**THE TASK**
Note each line in the data holding the string "agent" and report it.

**GIVEN DATA**

•••••

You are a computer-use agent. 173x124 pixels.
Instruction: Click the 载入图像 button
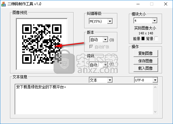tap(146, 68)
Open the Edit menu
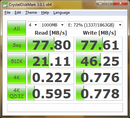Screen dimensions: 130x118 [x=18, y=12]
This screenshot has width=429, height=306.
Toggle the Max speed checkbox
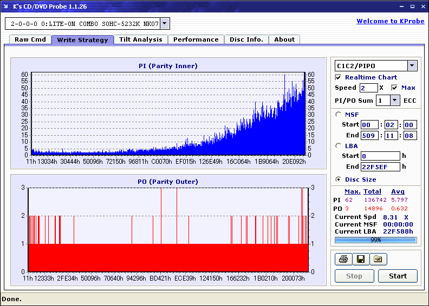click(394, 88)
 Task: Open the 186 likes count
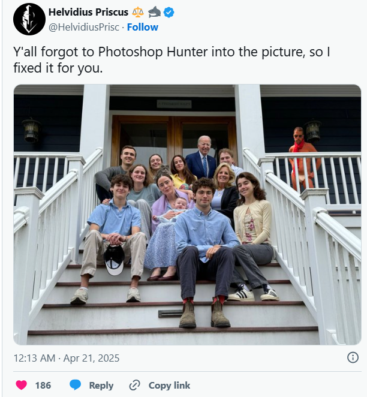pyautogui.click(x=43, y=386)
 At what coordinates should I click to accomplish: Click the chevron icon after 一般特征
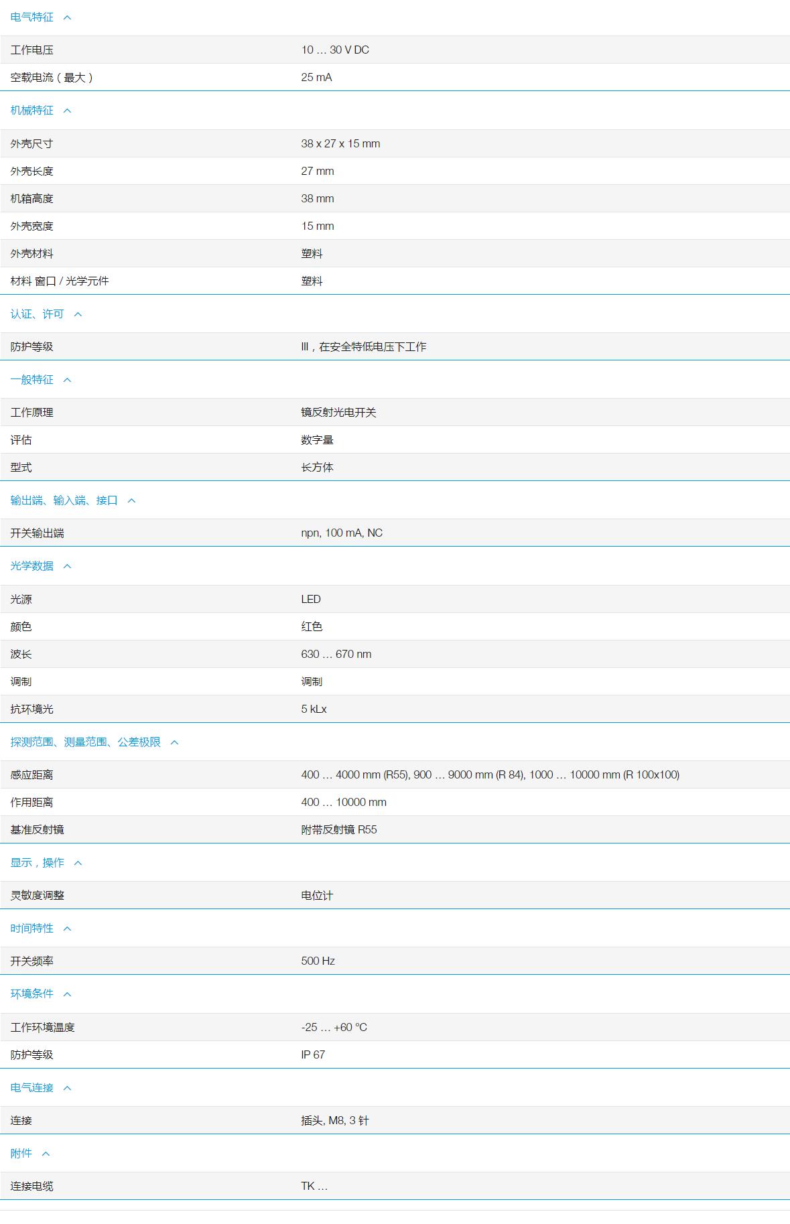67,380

•••••

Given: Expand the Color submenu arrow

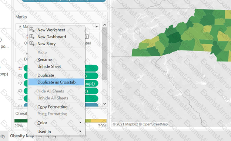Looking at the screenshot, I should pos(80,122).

•••••

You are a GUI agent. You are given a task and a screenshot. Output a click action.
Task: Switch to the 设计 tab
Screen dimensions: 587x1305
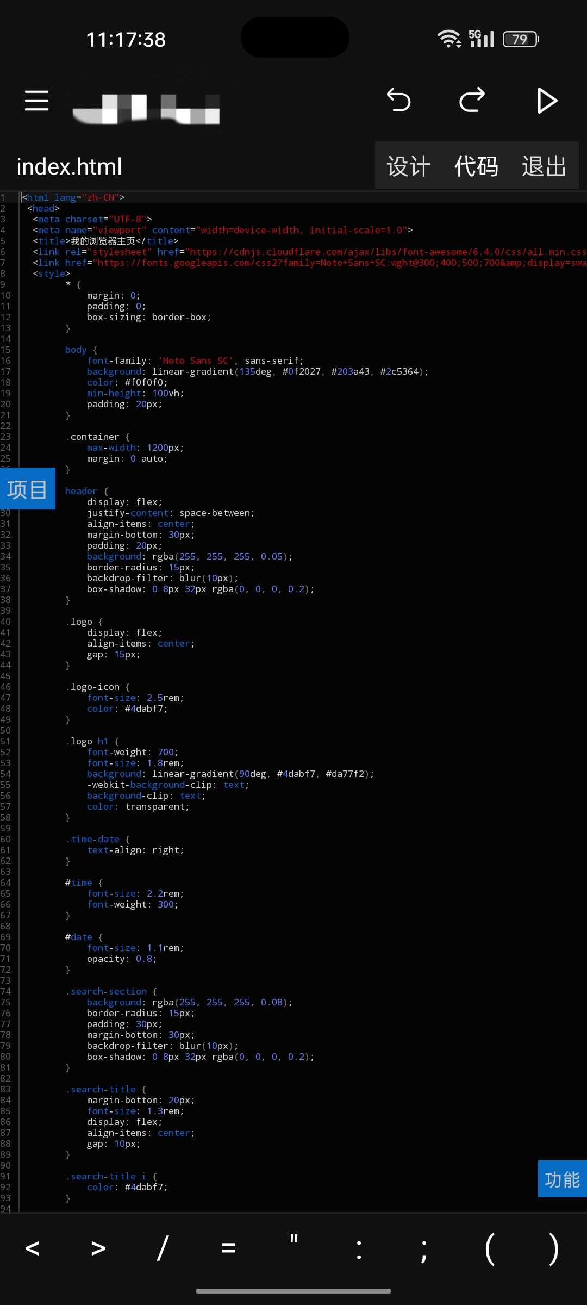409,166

•••••

**RESPONSE TO THIS EXERCISE**
You are a computer-use agent. 173x124 pixels.
You are a GUI agent. You are given a task and a screenshot. Output a click action.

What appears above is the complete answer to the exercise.